Superbool era un quiz, almeno nelle intenzioni. Chiamato nel 1998 a succedere a Tira e Molla -fortunato gioco capitanato per due stagioni da Paolo Bonolis- fu affidato alle cure poco idonee di Rosario Fiorello.
Partito il 24 settembre, il programma ebbe fin da subito vita dura. Raiuno con In bocca al lupo, condotto da Carlo Conti, si impose immediatamente nella fascia preserale, costringendo Mediaset ad una faticosa e disordinata rincorsa.
E così, nella frenetica ricerca del consenso, la trasmissione non trovò mai stabilità. I giochini all’interno del contenitore subirono continui stravolgimenti, nella modalità e nei regolamenti, impedendo di conseguenza ogni sorta di fidelizzazione da parte del pubblico a casa.
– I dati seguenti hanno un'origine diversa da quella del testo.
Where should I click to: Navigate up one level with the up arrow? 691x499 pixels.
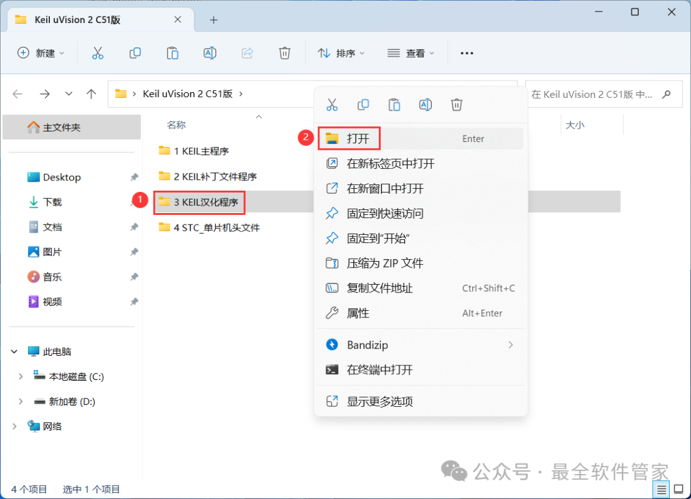pyautogui.click(x=91, y=93)

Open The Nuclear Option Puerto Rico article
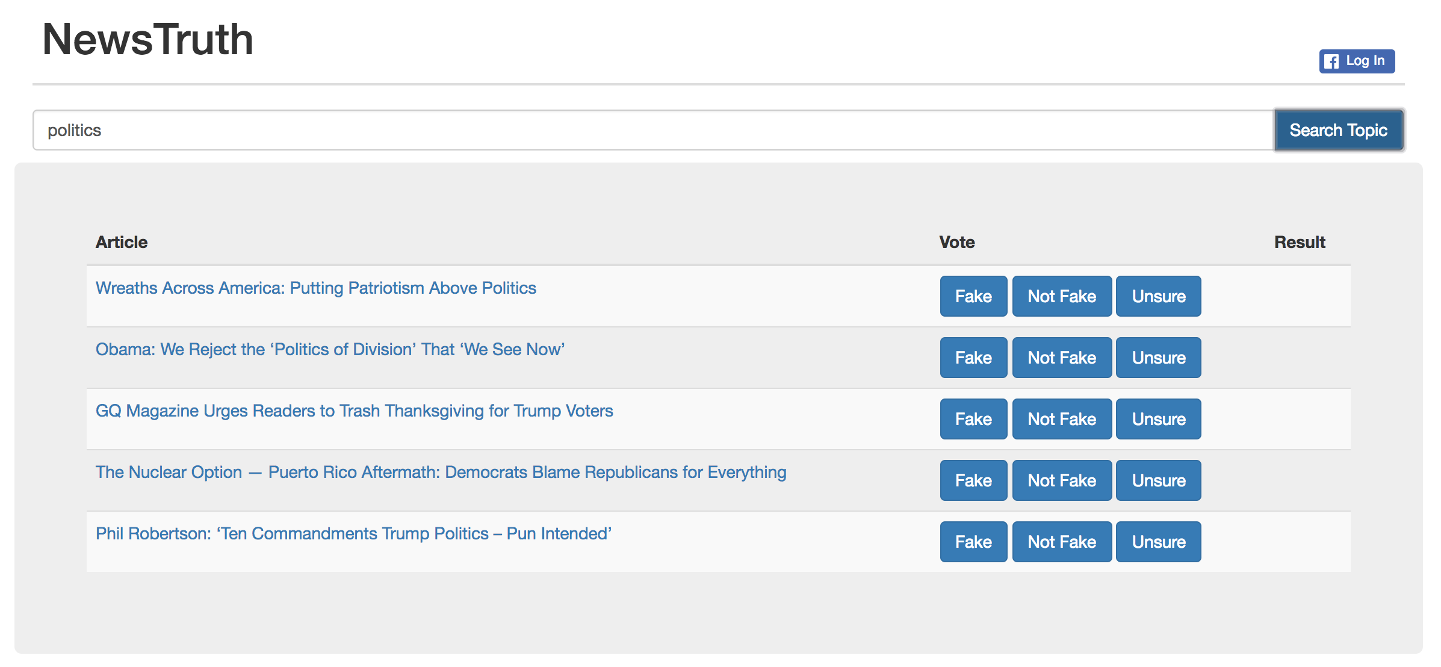(441, 472)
Nel cast oltre all’artista siciliano anche una giovanissima Filippa Lagerback e Monti & Lorenzini, notai un pò giullari che parevano pesci fuor d’acqua. Come il conduttore del resto. Con un format non adatto ad uno showman strabordante com’era (ed è) Fiorello, sia presentatore che prodotto persero totalmente la propria identità dando vita ad un ibrido.
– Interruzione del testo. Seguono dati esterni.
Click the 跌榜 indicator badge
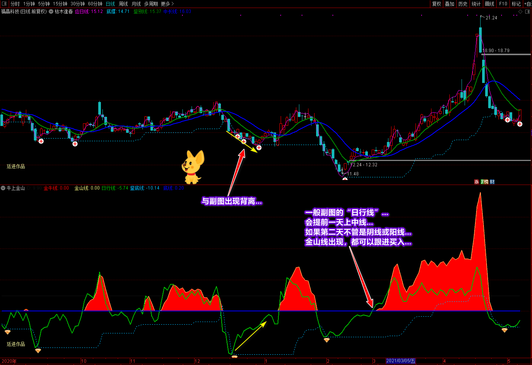Screen dimensions: 532x365 pos(484,182)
Per la cronaca, gli ascolti scesero più volte sotto i 3 milioni e Canale 5 decise di chiudere la baracca nel dicembre dello stesso anno. Poche settimane dopo la rete avrebbe lanciato Passaparola, con tutt’altra sorte.
Superbool segnò la fine dell’avventura di Rosario sulle reti Mediaset. Un rapporto, Karaoke a parte (ma pure su quest’avventura ce ne sarebbero di cose da dire), mai idilliaco, con un’azienda incapace di cogliere le vere capacita di uno degli intrattenitori migliori d’Italia.
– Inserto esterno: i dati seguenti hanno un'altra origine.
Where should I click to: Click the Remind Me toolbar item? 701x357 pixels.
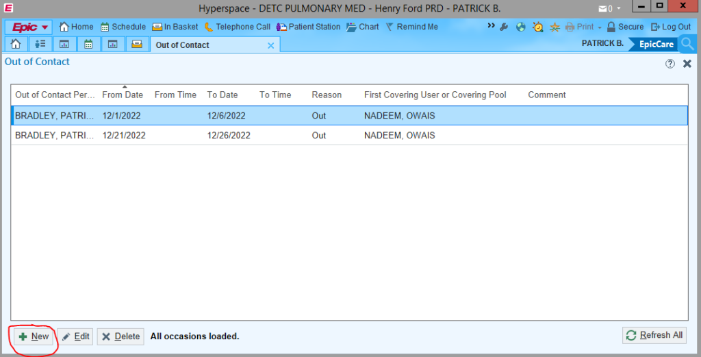point(411,27)
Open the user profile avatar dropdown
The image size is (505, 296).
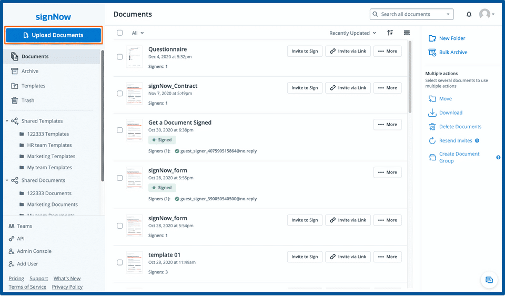(x=487, y=14)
Sarà la Rai, negli anni successivi, a regalargli invece la gloria. Con le tre serie di Stasera pago io (2000-2002-2004) ed una straordinaria produzione radiofonica con Viva Radio2, Fiorello ha saputo reinventarsi trovando finalmente la “diritta via”. L’improvvisazione, sua dote migliore, mescolata a sua volta ad massiccio e necessario lavoro autoriale sui testi hanno finalmente permesso ad un artista dalle potenzialità devastanti di esplodere.